Jayesh:

IN GENERAL
Jayesh was a really nice guy and very bright. I think he'd be great in a team, but his background is in Live Services. i.e. not in primarily in developing software: His expertise is in maintaining it, and the surrounding infrastructure. For that reason he lacks knowledge in key areas. He is a subject matter expert on the domain he works with (i.e. not transferable), not in the generic technology he works with. He hasn't worked in a modern development team and although he is clearly bright and capable he is unaware of how development teams operate and is unaware of the kinds of technology that modern development teams use (he has been defaulting to using shell scripts where build tools should be used). It would help him enormously to have a dev project at home to get him up to speed on all of the below categories. Intellectually he seems very adaptable and capable. For that reason although Jayesh is a "no", he might be good for a live support role that might lead to him learning "proper" modern development practices.

JAVA & OBJECT ORIENTED PRINCIPLES
He knows how to deploy java artifacts and knows what a .war file is. He has not used any modern frameworks and is aware of that as a limitation. He was however aware of the basic object oriented principles and some design patterns, he understood the singleton and factory patterns.


JAVASCRIPT
He has no javascript experience. This is not therefore, a good basis for understanding the MEAN course.

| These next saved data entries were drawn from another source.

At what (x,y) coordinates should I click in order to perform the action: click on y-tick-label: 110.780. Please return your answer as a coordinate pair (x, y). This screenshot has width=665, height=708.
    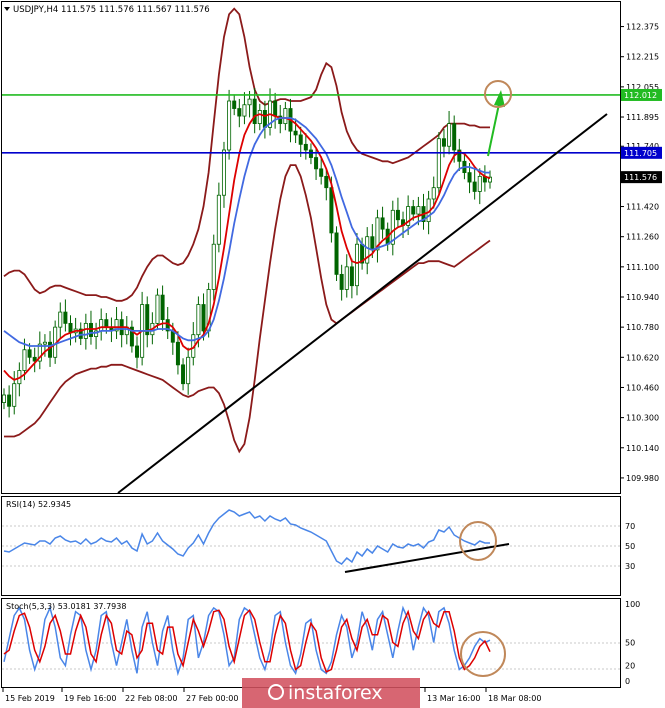
    Looking at the image, I should click on (642, 328).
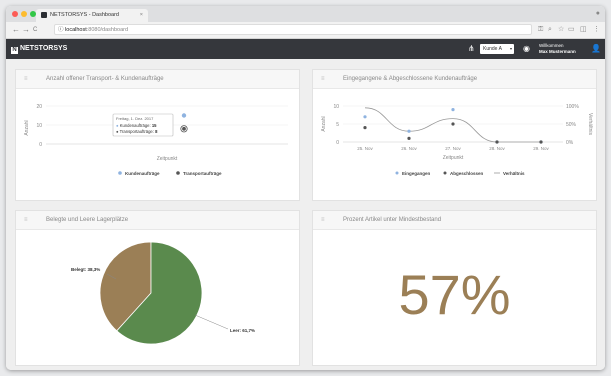 This screenshot has height=376, width=611. Describe the element at coordinates (497, 49) in the screenshot. I see `customer-select: Kunde A ▾` at that location.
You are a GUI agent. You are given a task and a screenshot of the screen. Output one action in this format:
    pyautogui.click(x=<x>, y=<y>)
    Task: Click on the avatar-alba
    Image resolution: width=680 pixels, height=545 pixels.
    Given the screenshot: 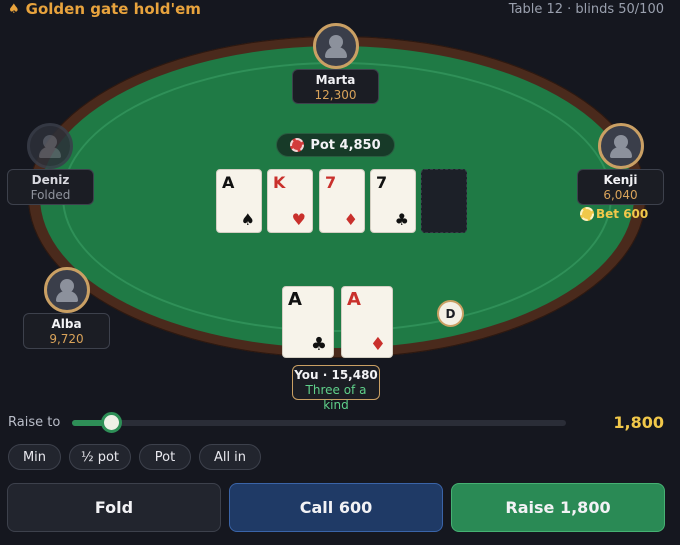 What is the action you would take?
    pyautogui.click(x=67, y=290)
    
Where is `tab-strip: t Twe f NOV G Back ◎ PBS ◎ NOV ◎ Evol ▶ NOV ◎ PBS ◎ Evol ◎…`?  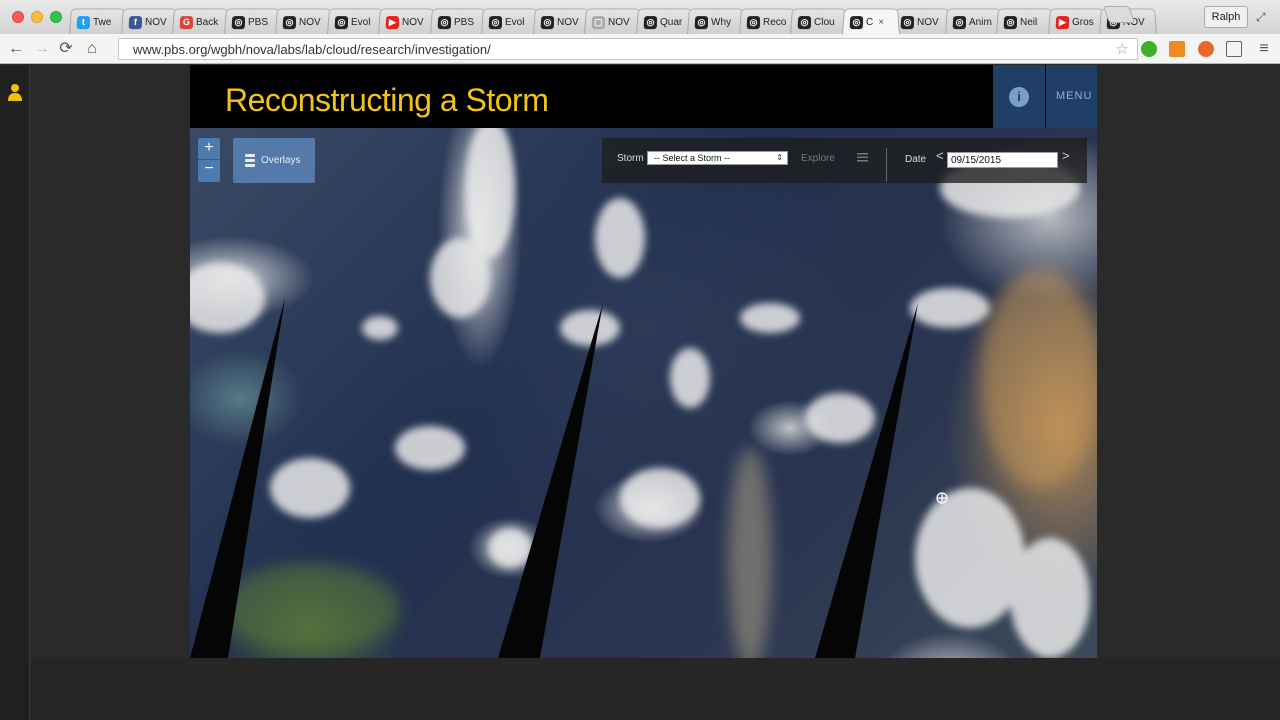 tab-strip: t Twe f NOV G Back ◎ PBS ◎ NOV ◎ Evol ▶ NOV ◎ PBS ◎ Evol ◎… is located at coordinates (624, 22).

BASIC TEST DRIVEN DEVELOPMENT (TDD)
Jayesh doesn't know TDD at all. he does have experience of unit testing however and none functional testing such as load testing. These skills are useful in modern development teams. His experience of testing generally was adequate, just.

AGILE METHODOLOGY
Jayesh understood some of the theory, but did not appreciate how different Agile is from the traditional approach. He does not work in a true Agile environment. He mentioned daily meetings (stand ups) and a show and tell when asked about the agile ceremonies (and was able to describe them), so he does know some. He knows some agile but has some of the principles confused with traditional waterfall practices.

RESTFUL WEB SERVICES
He has not done any REST, only a related technology SOAP. Although SOAP seeks to provide a similar functionality to REST, the approach is quite different. This will not help Jayesh. He would struggle without REST.

SOURCE CONTROL MANAGEMENT
He has used SVN and pcvs. He is aware of the concepts. He has sufficient knowledge of this aspect but is by no means an expert. He has only used a GUI for operating svn and is unaware of any commands used on the command line, however this should not present a problem to his operation in a modern team.

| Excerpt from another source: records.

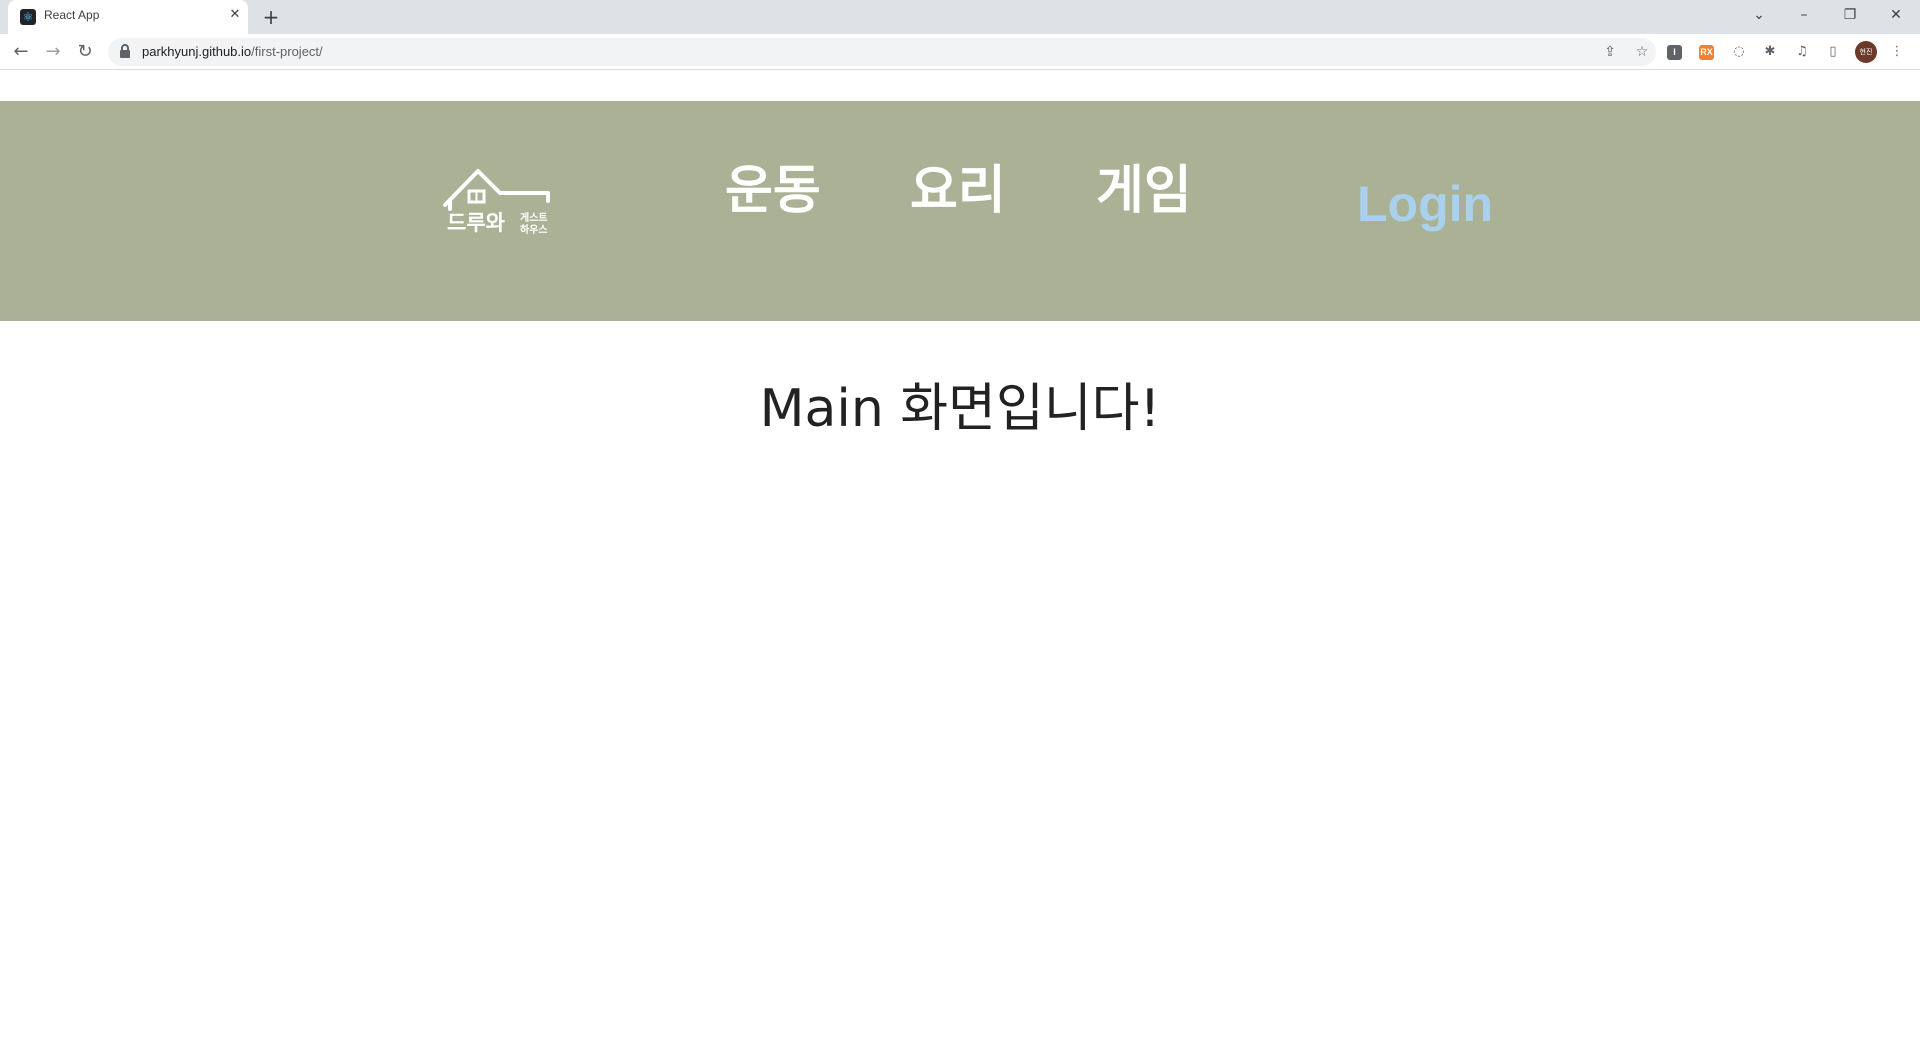 The height and width of the screenshot is (1039, 1920). Describe the element at coordinates (85, 52) in the screenshot. I see `reload-button: ↻` at that location.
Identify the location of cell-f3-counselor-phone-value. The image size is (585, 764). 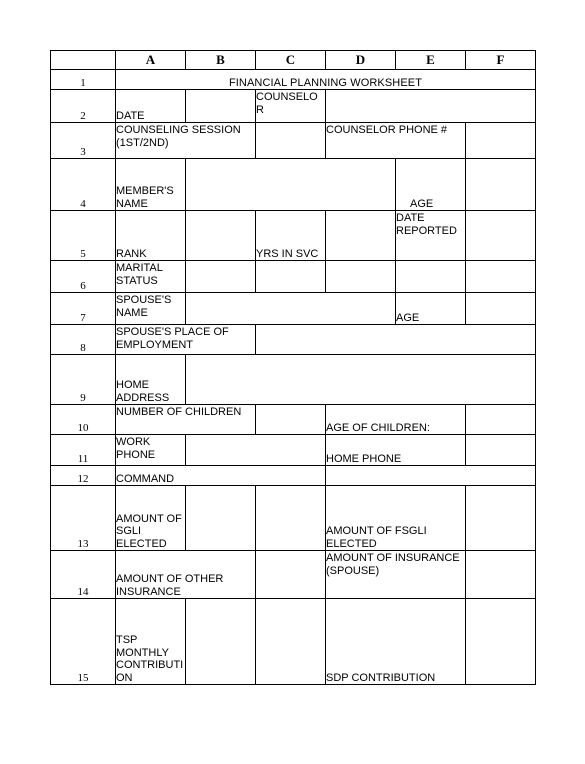
(500, 140).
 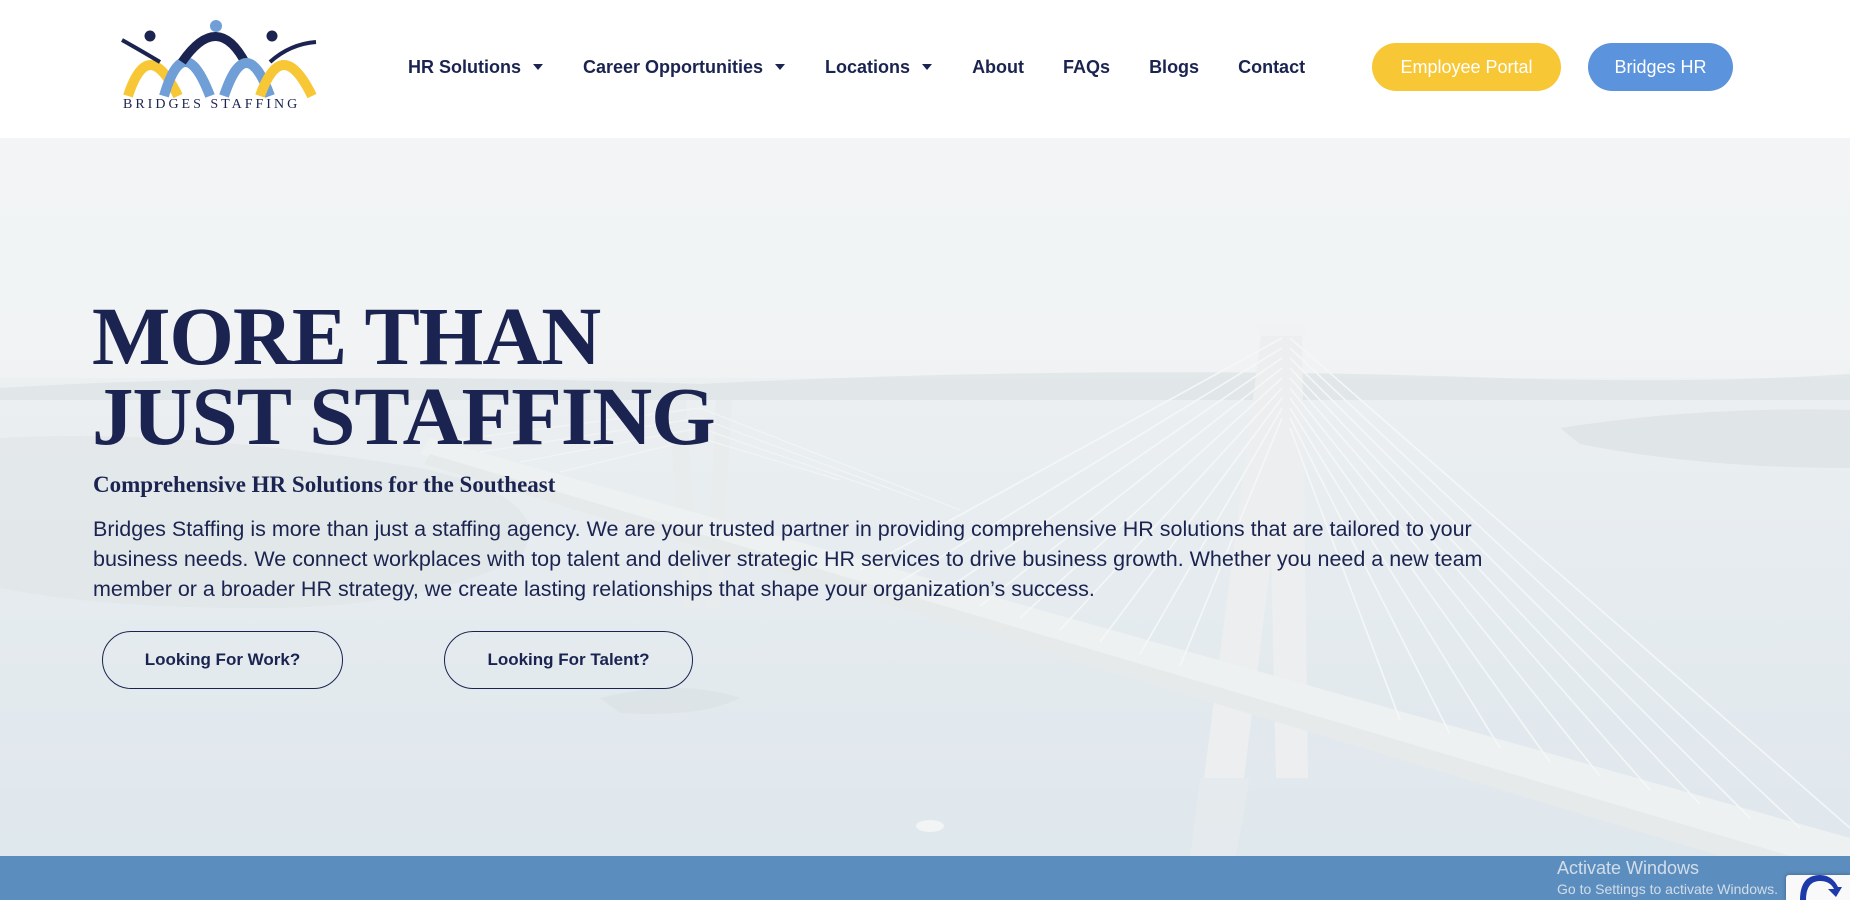 What do you see at coordinates (568, 660) in the screenshot?
I see `looking-for-talent-button: Looking For Talent?` at bounding box center [568, 660].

CONTINUOUS INTEGRATION (JENKINS OR EQUIVALENT TOOL)
Jayesh knows what it is but hasn't used it. They have a seperate team for it. This would present a problem. Jayesh would have worked closer with CI (or the CI team) if he was on a proper dev team.

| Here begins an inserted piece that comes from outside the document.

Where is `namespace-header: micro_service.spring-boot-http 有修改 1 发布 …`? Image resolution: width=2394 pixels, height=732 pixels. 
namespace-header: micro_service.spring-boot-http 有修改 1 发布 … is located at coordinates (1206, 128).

BUILD AUTOMATION (ANT, MAVEN, GRADLE)
Unusually, Jayesh has only used shell scripts for building software. This is indicative of him being unaware of modern development practices. This is an archaic and idiosynchratic way of doing this. The team he is working in does not at all seem up to date.

CSS + HTML5
He has not used HTML in any way but has speculated that he can do it. This would be a big probem.